Hacker News new | ask | show | jobs
by xi 5100 days ago
ORDER BY, LIMIT/OFFSET have to do with presentation of data. So, although it's highly desired that a language based on the relational model supports them, they have nothing to do with the model per se.

By fit poorly I mean that you cannot express most real-world business inquiries using pure relational primitives without ORDER BY or LIMIT/OFFSET and that's why I think relational algebra is not usable per se. SQL fixed this problem by adding many non-relational constructs, but but without any sense of consistency or direction.

I also strongly disagree that ORDER BY and LIMIT/OFFSET are presentational operations since I often use them not only for wrapping the outer SELECT, but also within correlated subqueries.

To show some proof, here are a few queries which are hard or impossible to express in relational algebra:

1. Show the blog post with the largest number of comments [^].

2. Show the tags associated with the blog post with the largest number of comments.

3. For each blog category, show the 3 top blog posts by the number of comments.

[^] If more than one exist, pick the latest.

NULL is a completely different beast and this is the only real thing one can consider problematic.

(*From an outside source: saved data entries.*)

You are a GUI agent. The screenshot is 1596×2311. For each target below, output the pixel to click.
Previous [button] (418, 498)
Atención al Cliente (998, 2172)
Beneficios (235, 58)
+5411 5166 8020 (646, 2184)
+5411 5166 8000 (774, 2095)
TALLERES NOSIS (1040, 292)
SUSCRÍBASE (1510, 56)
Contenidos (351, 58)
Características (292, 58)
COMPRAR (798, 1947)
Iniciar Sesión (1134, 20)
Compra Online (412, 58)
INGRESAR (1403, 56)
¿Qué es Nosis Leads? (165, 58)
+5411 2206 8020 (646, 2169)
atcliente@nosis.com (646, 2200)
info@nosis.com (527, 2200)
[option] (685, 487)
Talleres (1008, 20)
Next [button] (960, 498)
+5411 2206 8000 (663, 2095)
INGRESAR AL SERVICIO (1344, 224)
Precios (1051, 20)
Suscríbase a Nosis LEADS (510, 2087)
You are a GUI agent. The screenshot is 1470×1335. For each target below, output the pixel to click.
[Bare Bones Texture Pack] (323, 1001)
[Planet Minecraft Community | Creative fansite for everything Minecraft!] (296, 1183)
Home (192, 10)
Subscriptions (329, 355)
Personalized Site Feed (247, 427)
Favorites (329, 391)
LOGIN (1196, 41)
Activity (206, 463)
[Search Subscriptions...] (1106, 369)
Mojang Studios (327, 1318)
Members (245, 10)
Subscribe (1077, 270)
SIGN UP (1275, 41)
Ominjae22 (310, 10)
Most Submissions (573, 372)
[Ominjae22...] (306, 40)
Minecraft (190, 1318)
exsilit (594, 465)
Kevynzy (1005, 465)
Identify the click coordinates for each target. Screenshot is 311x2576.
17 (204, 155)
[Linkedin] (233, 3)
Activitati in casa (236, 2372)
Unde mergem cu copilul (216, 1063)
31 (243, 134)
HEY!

I think NULL is only hard because relational model is a wrong way to look at the data. If you see an entity attribute not as a column of a tuple, but as a function from an entity set to some value domain, the fact that the attribute is nullable just means that the function is not total. There is a well developed mathematical apparatus for partial functions, in which NULL becomes a bottom value injected to the value domain, and tri-valued logic is simply a monotonic extension of regular Boolean operators.

2 comments

As long as you can represent your query with predicate logic and not violate set theory (or other relational tenants), it's perfectly "relational".

It's important to note that folks have figured out how to extend Codd's original relational algebra with stuff like aggregation. As the OP mentioned, "Relational" doesn't mean "What Codd wrote in a single paper back in 1969". It has continued to evolve, both with Codd's direct involvement and from successors like Date, Darwin, and Pascal. Codd wasn't an all-seeing, all-knowing data-management demi-god - but his general theory of relational database management and the core tenants are still super awesome. Extensions to it, as long as they don't violate the RM, are just as valid as Codd's original work.

That means #1 is totally relational (as an aside, you don't need ORDER BY or LIMIT for it either). Indeed, relational algebra supports aggregations (http://en.wikipedia.org/wiki/Relational_algebra#Aggregation).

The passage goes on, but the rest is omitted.